I m trying to convert 8 bits into one byte. The way the bits are represented are by using a byte object that only contains a 1 or a 0.
If i have a 8 length byte array with these bits, how can i convert them into one byte.
public byte bitsToByte(byte[] bits) {
//Something in here.
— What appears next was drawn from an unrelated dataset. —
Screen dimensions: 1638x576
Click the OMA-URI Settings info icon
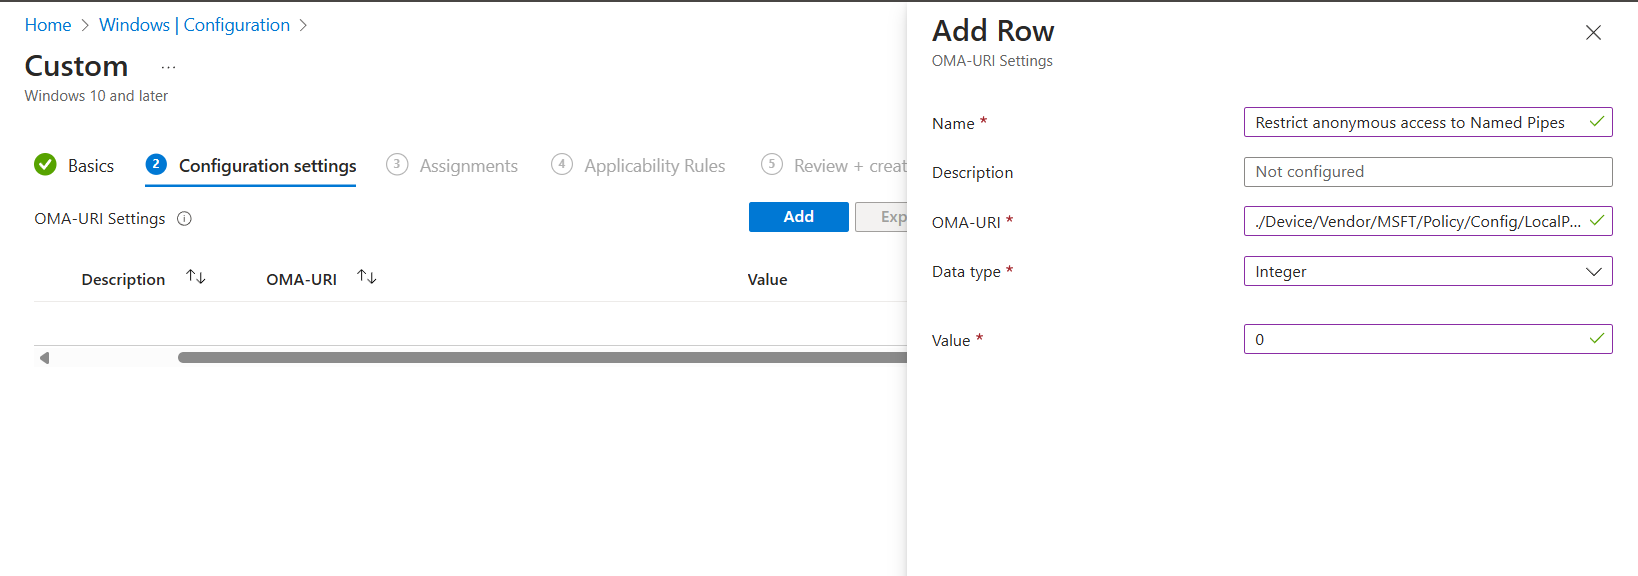tap(184, 219)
Each byte inside bits is either a 1 or a 0.
}
Can anyone help?
Thanks
public static byte bitsToByte(byte[] bits){
byte b = 0;
for (int i = 0; i < 8; i++)
b |= (bits[i]&1) << i;
return b;
}
//as an added bonus, the reverse.
public static byte[] bitsToByte(byte bits){
byte[] b = new byte[8];
for (int i = 0; i < 8; i++)
b[i] = (byte) ((bits&(1 << i)) >>> i);
return b;
}
left shift by 1 first for each bit in the array and then add the bit to the byte.
The implementation is based on the assumption that first bit in the array is sign bit and following bits are the magnitude in higher to lower positions of the byte.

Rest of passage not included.